# Global Spec functor and base change

Let $$f:X \rightarrow Y$$ be any morphism of schemes, $$A$$ be a quasi-coherent sheaf of $$\mathcal{O}_X$$ algebra (Or Noetherian schemes, coherent sheaf if you want), S be a scheme over $$Y$$ defined by $$A$$ using the global Spec. Now can we conclude that $$X \times_Y S$$ is isomorphic with the scheme defined by $$f^*A$$ ¿ I think that will be true to check locally but not that definite with that.

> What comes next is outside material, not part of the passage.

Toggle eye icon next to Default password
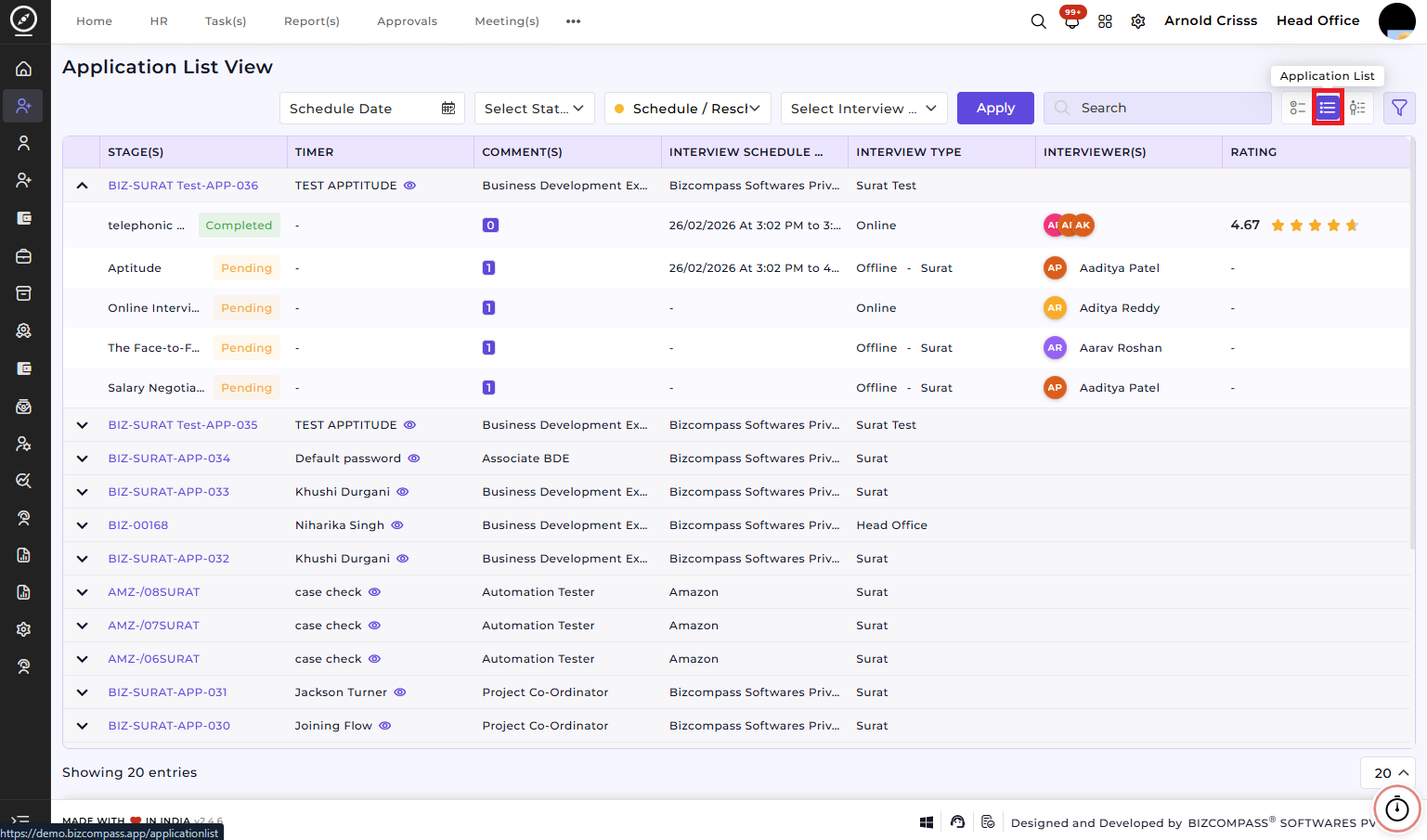 [414, 459]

Question: "Now can we conclude that $$X×_Y S$$ is isomorphic with the scheme defined by $$f_∗A$$? I think that will be true to check locally but not that definite with that."

Answer: If $$f: X:=Spec(B) \rightarrow S:=Spec(A)$$ and if $$A_S$$ is any quasi coherent sheaf of $$\mathcal{O}_S$$-algebras it follows $$R:=\Gamma(S,A_S)$$ is an $$A$$-algebra with $$A_X \cong \tilde{R}$$ the sheafification of $$R$$. Let $$T:=Spec(A_S)$$. It follows

$$X\times_S T\cong Spec(B\otimes_A R).$$

And $$f^*(A_S) \cong \tilde{B\otimes_A R}$$ is the sheafification of $$B\otimes_A R$$, hence

$$Spec(f^*A_S) \cong Spec(B\otimes_A R) \cong X\times_S T.$$

This construction globalize.

If $$A_X$$ is a quasi coherent sheaf of $$\mathcal{O}_X$$-algebras, there is a map

$$f^{\#}: \mathcal{O}_S \rightarrow f_*\mathcal{O}_X$$

hence $$f_*A_X$$ is a quasi coherent sheaf of $$\mathcal{O}_S$$-algebras and you may construct $$\pi: Spec(f_*A_X)\rightarrow S$$ which is a scheme over $$S$$

Note: The push forward $$g_*F$$ of a quasi coherent sheaf $$F$$, where $$g: Y \rightarrow Y'$$ is a map of schemes, is not always quasi coherent. It is quasi coherent when $$Y$$ is Noetherian.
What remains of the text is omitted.